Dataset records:
◇ ◇ ◇ ◇

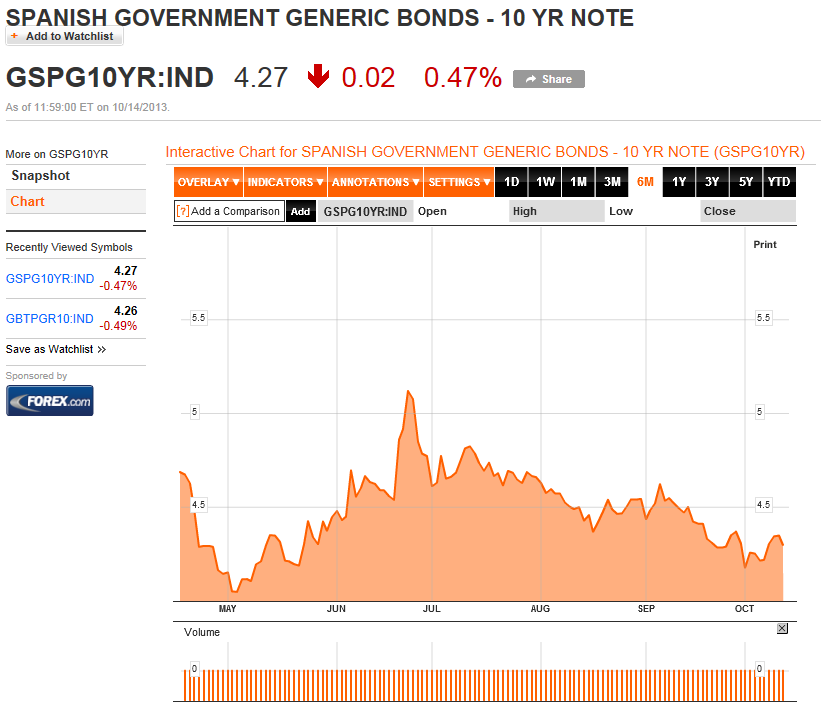The image size is (821, 710).
Task: Switch chart range to 3M
Action: [612, 182]
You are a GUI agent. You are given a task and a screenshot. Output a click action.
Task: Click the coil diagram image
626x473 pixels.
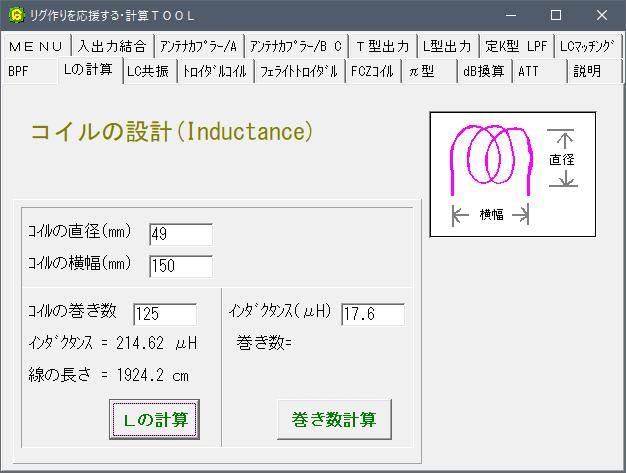(x=512, y=173)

◇ ◇ ◇ ◇

Assignment: When the line containing "You are a GUI" has been located, retype it and each line after it through the end of the records, excluding the pictures and adding nothing else.

Written response:
You are a GUI agent. You are given a task and a screenshot. Output a click action.
Task: Click the coil diagram image
626x473 pixels.
(x=512, y=173)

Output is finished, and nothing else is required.